Entrábamos, mi abuelo y yo, en la catedral de aquella ciudad castellana, mientras el sol se desangraba al fondo, como un disco de bronce. La vieja catedral románica, tenebrosa de humedad y pecados, acogía nuestros pasos, y los multiplicaba en una reverberación de columnas y ábsides. Recorríamos, mi abuelo y yo, las naves laterales, parándonos en cada capilla, como exploradores deslumbrados de sombra, y acercábamos el oído a la piedra, resquebrajada de siglos, para escuchar el mensaje susurrado de la Historia. Nos deteníamos ante un Cristo de Becerra, ante una pila bautismal, ante un capitel historiado, y yo me sentía traspasado de sacralidad, confidente de un Dios que me calentaba con su presencia grande y patriarcal. Había feligreses que musitaban una letanía, y sacristanes que se afanaban en el altar, encendiendo cirios o cambiando el vino de las vinajeras, ese vino dulcísimo y de un color como de lágrima que los monaguillos beben a escondidas. El altar se incendiaba con una luz casi cárdena que descendía desde el cimborrio, trazando en el aire una caligrafía de polvo o incienso.

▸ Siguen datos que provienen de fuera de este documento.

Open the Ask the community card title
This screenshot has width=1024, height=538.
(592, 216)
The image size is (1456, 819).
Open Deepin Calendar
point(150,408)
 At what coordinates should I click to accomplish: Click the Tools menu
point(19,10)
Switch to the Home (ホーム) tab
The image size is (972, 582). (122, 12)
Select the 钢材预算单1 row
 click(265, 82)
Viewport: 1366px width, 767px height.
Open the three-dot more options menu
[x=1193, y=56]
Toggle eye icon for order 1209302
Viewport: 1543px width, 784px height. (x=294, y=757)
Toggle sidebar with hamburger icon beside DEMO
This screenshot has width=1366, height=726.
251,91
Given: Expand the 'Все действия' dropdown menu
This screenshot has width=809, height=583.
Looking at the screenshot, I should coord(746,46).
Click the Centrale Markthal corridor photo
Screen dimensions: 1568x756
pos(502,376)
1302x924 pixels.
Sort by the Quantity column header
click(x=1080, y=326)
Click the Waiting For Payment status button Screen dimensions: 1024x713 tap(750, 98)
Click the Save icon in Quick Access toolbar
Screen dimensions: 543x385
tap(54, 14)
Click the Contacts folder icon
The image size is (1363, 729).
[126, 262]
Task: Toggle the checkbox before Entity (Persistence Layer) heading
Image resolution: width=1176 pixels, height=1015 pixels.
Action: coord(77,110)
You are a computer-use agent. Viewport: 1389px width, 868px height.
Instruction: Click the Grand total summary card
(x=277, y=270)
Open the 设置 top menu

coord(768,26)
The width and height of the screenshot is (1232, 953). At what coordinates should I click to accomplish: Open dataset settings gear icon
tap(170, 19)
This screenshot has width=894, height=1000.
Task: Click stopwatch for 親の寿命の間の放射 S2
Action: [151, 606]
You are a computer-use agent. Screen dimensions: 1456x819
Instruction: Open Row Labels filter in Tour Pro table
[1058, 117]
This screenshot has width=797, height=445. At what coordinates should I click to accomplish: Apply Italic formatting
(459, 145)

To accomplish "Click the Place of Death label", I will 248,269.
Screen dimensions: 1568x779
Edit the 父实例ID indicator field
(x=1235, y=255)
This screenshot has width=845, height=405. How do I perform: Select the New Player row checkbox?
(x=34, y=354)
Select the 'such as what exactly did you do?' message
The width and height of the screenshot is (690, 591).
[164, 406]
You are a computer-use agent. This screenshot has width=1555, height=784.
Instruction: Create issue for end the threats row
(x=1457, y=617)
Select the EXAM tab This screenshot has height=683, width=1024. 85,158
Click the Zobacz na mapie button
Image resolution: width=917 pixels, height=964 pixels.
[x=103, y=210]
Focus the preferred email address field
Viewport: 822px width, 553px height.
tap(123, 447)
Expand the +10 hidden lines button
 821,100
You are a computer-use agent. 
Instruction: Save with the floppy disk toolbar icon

Yo iba de la mano de mi abuelo, y sentía por entre los dedos el contacto de una piel, recia y rugosa corno la corteza de un árbol, que cubría la geografía arborescente de sus venas. Las manos de mi abuelo me recordaban las de aquel ermitaño de la calavera, San Jerónimo, que algún pintor tenebrista había retratada por encargo del Cabildo, ese mismo San Jerónimo que aparecía al fondo de una capilla, alumbrado por una lámpara exigua que las beatas alimentaban de aceite. Las manos mi abuelo tenían la textura de la madera, la prestancia de una talla de Berruguete, el color moreno y brillante de las silleras labradas, el olor rancio y oscuro de los retablos. Mientras caminábamos por pasillos y sacristías, yo pensaba secretamente que la catedral se sostenía sobre los hombros de mi abuelo más que sobre pilares o cimientos o arbotantes. La catedral crecía dentro de mi abuelo, en su pecho de plata enferma, en su corazón milenario, en su alma habitada de religiones y genealogías.
Salíamos de la catedral, mientras la tarde se debatía entre rescoldos. Yo caminaba feliz, pensando que las catedrales no se desplomarían nunca, mientras hubiese hombres que las llevasen dentro, cobijadas en su pecho. Hoy, casi veinte años después, esos hombres empiezan a escasear, y las catedrales se derrumban, agonizantes de turistas que las recorren sin fervor, acribillándolas de fotografías y risotadas. Hoy, casi veinte años después, las catedrales mueren en una gangrena de desidias, abandonadas de Dios y de los hombres, mientras Europa crece sobre sus escombros, en medio de una obscenidad atea y tecnológica. Yo, de vez en cuando, reclino la cabeza sobre el pecho de mi abuelo y escucho el rumor herrumbroso de un mundo en vías de extinción, ese mundo habitado de catedrales, edificado de una sustancia más resistente aún que la piedra o el olvido.